Purpose: : To analyze if norrin, a secreted protein that controls capillary formation in the developing retina and acts via the Wnt/ß-catenin pathway, interacts with transforming growth factor (TGF)-ß signaling.

Methods: : Mink lung epithelial cells (MLEC) and human microvascular endothelial cells (HMEC) were studied. MLEC had been stably transfected with the coding sequences of luciferase under control of the TGF-ß responsive promoter fragment of plasminogen activator inhibitor (PAI) and served as reporter for TGF-ß1 signaling. MLEC and HMEC were incubated with Norrin, Dickkopf (DKK)-1 and/or TGF-ß1 to analyze luciferase activity, mRNA expression of PAI-1, TGF-ß1, TGF-ß-Receptor 1 (TGFß-R1), as well as cell proliferation. In parallel experiments, transgenic mice with an ocular overexpression of Norrin (ßB1-Norrin; Ohlmann et al., J. Neurosci. 2005) or TGF-ß1 (ßB1-TGF-ß1; Flügel-Koch et al., Dev. Dyn. 2002) were mated and double transgenic mice were examined by light and electron microscopy, and real-time RT-PCR.

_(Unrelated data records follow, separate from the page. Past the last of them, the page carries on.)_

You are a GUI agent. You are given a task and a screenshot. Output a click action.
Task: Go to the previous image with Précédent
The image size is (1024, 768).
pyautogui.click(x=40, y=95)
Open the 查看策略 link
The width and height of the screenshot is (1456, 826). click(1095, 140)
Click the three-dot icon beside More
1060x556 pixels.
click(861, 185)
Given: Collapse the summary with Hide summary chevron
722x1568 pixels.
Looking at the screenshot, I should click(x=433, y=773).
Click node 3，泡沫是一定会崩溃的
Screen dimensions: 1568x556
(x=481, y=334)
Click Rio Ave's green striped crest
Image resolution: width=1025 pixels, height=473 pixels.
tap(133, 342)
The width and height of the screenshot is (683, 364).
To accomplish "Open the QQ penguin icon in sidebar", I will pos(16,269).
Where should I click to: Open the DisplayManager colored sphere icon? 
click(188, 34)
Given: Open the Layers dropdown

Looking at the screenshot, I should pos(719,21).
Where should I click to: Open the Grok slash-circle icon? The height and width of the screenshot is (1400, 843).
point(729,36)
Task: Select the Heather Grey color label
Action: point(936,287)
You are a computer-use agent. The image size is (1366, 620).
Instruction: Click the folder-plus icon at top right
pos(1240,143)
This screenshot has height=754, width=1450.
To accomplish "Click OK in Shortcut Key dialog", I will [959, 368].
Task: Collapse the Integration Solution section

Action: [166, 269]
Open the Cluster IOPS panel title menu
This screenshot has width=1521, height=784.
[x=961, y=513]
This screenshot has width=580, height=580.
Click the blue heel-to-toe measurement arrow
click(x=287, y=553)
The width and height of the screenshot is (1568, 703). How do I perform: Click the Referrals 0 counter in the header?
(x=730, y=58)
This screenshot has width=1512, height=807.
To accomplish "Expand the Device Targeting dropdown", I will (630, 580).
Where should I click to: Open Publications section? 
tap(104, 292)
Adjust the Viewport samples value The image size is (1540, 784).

Results: : In TGF-ß1 treated MLEC a substantial increase in the activity of luciferase was observed, an effect that was significantly reduced when TGF-ß1 was added in combination with Norrin. The inhibitory effect of combined Norrin/TGF-ß1 was completely blocked after adding DKK-1, an inhibitor of canonical Wnt/ß-catenin signaling. HMEC that were incubated with TGF-ß1 showed an increase in the expression of PAI mRNA, an effect that substantially decreased upon combined treatment with Norrin/TGF-ß1. After incubation of HMEC with Norrin alone, a pronounced decrease in mRNA for TGF-ß1 and TGFß-R1 was observed. Treatment of HMEC with TGF-ß1 reduced the Norrin-mediated increase in proliferation by about 23%. In the retinae of transgenic ßB1-TGF-ß1 mice the expression of norrin mRNA was significantly decreased when compared to that of wildtype littermates. Vice versa, in retinae of ßB1-Norrin mice the expression of TGF-ß2 mRNA was significantly lower than in wildtype littermates. Finally, the ocular phenotype of ßB1-TGF-ß1 mice such as lack of vitreous body, increase of apoptotic neurons in the retina, and the absence of retinal capillaries was rescued, at least partially, in double transgenic ßB1-TGF-ß1/ßB1-Norrin mice.

Conclusions: : Norrin and TGF-ß signaling share a mutual inhibition of their pathways which appears to involve multiple mechanisms including transcriptional inhibition.